╭─ Study material
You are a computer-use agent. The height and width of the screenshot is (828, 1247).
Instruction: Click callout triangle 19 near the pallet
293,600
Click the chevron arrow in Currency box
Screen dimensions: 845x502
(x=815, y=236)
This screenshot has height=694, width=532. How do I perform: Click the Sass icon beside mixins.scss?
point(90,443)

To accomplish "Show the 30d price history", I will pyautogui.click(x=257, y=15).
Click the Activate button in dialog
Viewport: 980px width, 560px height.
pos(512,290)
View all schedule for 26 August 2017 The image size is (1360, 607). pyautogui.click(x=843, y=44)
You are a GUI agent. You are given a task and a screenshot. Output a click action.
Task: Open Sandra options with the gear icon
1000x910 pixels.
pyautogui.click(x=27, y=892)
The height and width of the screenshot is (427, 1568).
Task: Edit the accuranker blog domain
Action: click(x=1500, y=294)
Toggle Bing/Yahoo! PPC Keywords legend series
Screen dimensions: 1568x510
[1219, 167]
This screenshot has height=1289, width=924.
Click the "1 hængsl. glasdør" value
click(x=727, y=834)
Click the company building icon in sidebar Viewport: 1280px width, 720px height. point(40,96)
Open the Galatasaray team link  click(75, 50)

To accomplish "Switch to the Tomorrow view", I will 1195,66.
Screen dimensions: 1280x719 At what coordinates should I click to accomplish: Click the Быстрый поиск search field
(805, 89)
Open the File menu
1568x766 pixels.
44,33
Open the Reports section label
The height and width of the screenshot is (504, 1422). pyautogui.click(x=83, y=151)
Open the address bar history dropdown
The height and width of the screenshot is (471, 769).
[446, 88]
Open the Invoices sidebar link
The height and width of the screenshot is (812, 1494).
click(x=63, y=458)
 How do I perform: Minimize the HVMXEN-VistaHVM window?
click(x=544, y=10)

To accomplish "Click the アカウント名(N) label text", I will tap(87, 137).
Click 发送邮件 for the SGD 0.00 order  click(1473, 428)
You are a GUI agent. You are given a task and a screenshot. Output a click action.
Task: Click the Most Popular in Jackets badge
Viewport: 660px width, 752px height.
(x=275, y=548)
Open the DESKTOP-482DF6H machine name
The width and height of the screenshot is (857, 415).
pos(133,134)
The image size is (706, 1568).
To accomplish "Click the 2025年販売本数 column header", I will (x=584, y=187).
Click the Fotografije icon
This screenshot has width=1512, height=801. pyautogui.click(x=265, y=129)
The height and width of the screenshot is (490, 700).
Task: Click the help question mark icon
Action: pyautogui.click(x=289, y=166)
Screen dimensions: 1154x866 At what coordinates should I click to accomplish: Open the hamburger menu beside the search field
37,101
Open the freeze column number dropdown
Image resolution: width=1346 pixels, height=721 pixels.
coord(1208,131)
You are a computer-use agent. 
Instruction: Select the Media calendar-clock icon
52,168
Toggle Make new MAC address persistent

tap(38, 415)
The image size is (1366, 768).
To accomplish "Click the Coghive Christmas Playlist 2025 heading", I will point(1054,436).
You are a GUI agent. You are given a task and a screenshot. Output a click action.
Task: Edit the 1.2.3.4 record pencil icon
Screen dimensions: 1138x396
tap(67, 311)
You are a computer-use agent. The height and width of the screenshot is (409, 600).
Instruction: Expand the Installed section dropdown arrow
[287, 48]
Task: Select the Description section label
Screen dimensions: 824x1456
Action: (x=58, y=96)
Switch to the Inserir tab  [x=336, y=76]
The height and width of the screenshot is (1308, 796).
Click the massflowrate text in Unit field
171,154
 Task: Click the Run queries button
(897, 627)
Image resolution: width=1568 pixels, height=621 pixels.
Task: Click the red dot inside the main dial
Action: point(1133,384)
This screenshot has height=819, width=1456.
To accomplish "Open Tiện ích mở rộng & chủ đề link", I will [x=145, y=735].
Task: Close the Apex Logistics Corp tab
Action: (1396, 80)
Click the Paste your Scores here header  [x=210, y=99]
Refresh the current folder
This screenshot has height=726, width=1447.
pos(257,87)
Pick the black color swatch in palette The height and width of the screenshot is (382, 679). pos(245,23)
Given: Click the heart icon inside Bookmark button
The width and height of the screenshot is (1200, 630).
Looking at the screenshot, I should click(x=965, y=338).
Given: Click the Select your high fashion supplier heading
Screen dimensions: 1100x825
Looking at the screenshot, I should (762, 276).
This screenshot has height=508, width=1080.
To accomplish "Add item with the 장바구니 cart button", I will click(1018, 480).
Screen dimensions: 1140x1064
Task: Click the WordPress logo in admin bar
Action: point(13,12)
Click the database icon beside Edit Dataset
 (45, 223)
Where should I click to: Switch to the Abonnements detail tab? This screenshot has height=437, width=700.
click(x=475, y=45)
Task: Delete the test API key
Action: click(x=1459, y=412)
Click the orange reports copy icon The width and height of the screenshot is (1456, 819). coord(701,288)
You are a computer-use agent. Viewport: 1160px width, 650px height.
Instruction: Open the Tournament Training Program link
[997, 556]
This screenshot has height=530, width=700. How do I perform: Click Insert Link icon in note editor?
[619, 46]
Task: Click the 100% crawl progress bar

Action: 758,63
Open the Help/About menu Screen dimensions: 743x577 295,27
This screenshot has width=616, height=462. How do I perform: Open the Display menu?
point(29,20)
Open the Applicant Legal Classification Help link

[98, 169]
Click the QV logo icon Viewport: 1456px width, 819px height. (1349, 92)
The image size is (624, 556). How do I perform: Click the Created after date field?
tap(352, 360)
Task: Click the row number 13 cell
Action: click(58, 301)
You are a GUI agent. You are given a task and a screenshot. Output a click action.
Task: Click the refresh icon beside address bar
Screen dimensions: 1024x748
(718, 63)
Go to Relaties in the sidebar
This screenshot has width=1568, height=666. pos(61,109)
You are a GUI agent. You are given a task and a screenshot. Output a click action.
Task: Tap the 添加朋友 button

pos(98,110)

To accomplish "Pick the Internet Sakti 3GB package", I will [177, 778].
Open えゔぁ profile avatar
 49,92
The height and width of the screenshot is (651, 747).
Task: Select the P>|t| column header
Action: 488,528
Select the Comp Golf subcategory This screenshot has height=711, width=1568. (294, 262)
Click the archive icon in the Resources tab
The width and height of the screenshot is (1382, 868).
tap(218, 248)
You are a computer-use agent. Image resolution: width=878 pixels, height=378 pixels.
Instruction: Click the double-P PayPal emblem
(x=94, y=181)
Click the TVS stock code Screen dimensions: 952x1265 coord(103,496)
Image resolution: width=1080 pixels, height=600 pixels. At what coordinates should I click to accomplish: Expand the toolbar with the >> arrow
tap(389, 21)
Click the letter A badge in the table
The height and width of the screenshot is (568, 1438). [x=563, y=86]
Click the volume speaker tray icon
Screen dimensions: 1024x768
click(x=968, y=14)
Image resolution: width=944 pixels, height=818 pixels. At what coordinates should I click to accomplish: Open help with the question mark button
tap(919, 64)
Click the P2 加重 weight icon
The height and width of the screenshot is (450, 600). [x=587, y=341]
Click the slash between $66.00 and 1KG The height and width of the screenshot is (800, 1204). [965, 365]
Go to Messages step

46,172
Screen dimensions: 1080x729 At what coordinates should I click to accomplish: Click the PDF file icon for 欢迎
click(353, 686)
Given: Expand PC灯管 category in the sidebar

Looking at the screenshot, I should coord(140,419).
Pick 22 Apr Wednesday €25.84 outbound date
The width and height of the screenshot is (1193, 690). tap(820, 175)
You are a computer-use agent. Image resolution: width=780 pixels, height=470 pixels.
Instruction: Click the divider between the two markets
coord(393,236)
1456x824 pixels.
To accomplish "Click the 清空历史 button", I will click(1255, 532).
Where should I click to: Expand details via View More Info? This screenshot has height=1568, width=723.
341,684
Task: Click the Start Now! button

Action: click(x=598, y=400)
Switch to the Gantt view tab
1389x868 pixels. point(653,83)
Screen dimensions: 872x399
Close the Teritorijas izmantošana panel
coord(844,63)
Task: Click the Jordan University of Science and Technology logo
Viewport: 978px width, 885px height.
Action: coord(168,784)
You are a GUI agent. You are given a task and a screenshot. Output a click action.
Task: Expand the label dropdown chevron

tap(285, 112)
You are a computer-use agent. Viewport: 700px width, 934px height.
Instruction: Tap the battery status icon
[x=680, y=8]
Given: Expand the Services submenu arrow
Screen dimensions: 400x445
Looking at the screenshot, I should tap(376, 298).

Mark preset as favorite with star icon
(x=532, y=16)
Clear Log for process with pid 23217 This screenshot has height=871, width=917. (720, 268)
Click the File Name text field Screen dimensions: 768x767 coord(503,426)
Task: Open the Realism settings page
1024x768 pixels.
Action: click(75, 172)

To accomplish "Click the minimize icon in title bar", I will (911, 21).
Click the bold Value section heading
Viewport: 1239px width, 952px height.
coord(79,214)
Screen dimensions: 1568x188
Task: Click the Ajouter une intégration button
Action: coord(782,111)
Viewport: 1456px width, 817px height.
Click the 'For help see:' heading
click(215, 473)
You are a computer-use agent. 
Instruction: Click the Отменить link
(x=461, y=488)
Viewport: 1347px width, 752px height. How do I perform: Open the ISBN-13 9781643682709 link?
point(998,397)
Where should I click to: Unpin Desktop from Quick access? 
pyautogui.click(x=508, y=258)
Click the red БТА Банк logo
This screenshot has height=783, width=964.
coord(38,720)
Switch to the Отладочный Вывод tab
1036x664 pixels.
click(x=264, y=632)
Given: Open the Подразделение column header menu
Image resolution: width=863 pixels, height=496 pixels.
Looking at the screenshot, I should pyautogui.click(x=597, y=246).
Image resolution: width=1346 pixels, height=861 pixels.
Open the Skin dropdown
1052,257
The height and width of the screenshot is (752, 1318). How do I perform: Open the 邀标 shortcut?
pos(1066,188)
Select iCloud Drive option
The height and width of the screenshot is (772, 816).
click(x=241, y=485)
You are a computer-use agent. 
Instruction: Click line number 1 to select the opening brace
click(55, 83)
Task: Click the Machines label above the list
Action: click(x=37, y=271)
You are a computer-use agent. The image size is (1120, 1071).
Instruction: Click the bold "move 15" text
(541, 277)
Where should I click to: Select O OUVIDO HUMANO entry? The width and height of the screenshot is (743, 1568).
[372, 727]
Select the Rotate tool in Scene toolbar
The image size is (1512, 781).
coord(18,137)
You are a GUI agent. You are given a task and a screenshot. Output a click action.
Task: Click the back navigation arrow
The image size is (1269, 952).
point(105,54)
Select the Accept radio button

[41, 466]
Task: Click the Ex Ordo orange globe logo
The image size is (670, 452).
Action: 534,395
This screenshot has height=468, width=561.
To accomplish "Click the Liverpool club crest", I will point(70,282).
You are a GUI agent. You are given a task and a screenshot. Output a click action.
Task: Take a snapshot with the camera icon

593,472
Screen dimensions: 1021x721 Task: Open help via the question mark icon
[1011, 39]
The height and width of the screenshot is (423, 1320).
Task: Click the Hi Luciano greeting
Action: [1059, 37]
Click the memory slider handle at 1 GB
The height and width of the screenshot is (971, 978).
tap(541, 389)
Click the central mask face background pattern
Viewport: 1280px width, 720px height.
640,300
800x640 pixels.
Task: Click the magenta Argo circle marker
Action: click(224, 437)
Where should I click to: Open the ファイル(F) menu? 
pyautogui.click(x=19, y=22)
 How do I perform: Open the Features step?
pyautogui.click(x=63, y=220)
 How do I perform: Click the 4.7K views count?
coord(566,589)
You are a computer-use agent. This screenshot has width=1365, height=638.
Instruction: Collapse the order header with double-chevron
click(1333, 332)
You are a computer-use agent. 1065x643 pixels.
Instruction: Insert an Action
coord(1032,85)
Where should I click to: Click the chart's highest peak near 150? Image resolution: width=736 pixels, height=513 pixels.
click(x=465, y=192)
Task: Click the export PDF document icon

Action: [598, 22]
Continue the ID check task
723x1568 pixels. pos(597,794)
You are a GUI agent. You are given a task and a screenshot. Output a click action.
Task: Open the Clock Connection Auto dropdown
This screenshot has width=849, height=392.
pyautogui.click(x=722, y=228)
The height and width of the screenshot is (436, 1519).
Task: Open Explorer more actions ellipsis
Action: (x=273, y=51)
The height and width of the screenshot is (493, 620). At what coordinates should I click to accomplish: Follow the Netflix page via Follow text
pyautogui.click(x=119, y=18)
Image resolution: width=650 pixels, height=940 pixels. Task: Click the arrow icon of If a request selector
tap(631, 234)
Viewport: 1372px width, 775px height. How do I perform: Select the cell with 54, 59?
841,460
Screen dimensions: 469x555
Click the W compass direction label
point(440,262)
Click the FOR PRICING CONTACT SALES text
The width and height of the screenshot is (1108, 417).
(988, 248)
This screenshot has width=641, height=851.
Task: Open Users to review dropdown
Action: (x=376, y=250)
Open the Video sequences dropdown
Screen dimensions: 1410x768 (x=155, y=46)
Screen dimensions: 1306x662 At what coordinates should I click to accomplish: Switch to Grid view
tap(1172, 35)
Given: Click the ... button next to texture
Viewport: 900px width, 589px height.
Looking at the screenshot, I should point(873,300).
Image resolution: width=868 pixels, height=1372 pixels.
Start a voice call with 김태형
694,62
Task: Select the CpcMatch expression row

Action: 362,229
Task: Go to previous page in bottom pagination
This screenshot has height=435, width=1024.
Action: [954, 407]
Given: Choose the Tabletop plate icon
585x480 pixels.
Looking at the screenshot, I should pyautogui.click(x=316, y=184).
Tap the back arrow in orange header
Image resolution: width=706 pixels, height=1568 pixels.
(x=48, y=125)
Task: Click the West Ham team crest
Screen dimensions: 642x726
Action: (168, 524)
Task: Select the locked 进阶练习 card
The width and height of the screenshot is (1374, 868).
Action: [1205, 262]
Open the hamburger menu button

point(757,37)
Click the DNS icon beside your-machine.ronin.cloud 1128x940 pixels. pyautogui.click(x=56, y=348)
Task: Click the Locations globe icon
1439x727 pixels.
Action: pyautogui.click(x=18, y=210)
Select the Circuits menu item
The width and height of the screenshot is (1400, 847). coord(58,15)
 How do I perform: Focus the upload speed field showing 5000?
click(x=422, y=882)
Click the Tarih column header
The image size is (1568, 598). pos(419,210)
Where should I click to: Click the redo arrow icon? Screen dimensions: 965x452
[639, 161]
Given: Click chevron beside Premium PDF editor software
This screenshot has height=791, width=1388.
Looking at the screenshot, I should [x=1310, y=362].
╰─
◆ **Exercise**
When a line in the records above contains the word "team", copy it.

◆ **Solution**
Open the Galatasaray team link  click(75, 50)
Task: Click the West Ham team crest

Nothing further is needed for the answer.